Biophysics and Soft Matter Seminar
Investigating the Phase Behaviour of Oriented Model Membrane Containing Peptides
Dept of Physics, University of Guelph
July 21, 2016 at 12:00 pm in P8445.2
Biological membranes are complex and dynamic systems that perform critical roles for the cell. In order to gain insight into the pha behaviour and molecular dynamics of membranes, we use simplified models which mimic properties of biological membranes. Mixtures made with two long-chain phospholipid species, one saturated and one unsaturated, along with cholesterol can exhibit coexisting liquid disordered and liquid ordered fluid bilayer phases. The phase behaviour of lipids and peptides in model membranes can be investigated using 2H NMR since 2H quadrupolar splittings are sensitive to molecular motion and orientational order. Static 2H spectra are significantly simpler for oriented samples than for "powder" samples making oriented samples advantageous. Oriented model membranes can be aligned magnetically (bicelles) or mechanically (on glass slides).
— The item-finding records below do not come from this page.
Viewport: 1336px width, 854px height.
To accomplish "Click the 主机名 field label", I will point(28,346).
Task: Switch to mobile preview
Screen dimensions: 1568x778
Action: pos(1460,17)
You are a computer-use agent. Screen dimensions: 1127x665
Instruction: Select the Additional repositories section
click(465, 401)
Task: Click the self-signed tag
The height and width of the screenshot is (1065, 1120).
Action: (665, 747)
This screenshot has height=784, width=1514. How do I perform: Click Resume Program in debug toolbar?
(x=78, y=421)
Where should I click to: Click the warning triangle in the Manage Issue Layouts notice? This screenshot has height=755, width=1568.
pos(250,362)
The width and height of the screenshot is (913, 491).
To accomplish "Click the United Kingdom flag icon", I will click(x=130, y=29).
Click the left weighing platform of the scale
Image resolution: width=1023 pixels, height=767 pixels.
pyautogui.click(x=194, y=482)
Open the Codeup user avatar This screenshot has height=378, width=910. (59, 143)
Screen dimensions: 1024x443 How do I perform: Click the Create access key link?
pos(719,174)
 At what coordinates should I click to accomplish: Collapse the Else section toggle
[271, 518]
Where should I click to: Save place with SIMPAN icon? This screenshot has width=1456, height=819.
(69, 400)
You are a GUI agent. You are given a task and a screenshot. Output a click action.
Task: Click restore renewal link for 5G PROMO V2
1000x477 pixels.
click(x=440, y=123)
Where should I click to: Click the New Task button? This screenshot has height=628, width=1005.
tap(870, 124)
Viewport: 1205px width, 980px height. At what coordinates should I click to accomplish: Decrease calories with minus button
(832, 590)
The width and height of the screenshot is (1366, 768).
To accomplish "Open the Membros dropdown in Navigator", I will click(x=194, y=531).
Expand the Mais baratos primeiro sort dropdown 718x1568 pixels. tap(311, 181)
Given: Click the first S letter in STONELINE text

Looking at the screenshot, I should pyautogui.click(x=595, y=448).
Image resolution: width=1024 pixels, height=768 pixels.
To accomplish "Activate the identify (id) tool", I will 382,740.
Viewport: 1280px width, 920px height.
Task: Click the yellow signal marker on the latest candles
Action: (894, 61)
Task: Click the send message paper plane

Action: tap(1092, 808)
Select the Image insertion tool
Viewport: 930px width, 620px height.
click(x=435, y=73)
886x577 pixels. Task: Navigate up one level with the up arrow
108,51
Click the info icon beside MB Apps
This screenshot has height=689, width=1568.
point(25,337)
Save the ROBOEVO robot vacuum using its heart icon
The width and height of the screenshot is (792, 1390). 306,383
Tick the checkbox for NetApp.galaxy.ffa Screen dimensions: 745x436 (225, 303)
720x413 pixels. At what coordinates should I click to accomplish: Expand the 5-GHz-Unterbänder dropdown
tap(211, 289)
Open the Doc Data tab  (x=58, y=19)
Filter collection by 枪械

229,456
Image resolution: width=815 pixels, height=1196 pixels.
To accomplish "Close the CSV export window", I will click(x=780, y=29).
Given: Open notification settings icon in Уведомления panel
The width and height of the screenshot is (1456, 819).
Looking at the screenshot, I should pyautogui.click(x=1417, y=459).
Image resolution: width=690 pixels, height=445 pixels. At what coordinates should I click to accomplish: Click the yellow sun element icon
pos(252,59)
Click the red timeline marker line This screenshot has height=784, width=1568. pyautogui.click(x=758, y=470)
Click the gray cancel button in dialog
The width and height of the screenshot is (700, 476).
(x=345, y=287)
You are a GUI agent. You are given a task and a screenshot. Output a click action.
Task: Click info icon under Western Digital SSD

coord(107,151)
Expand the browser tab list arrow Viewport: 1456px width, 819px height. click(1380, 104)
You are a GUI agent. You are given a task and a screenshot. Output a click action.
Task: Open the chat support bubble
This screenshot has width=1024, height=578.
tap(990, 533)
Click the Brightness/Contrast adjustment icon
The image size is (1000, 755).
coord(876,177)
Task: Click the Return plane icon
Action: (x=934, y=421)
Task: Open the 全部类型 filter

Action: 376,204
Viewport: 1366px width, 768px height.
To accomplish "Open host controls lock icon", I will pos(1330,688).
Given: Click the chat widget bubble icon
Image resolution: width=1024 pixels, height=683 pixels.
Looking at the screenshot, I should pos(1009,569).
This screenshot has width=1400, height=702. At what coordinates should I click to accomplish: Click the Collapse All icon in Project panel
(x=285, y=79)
The effect of two peptides, Conolysin-Mt1 and ALGA, on the phase behaviour of oriented model membranes was investigated in this work. Conolysin-Mt1, a small, membrane-active peptide found in the venom of a sea snail was studied in standard bicelles. The lipid chain order in bicelles containing Conolysin-Mt1 was affected slightly by the presence of the peptide. ALGA, a short, helical synthetic peptide was studied in both bicelles and bilayers aligned on glass slides. The presence of ALGA disrupted the alignment of the bicelles and changes the phase behaviour of the lipids by raising the temperature at which the liquid ordered phase begins. In addition, there were two populations of ALGA found in the mixtures on glass slides; one in which the molecules undergo rapid axial reorientation, the other which is characteristic of a powder peptide.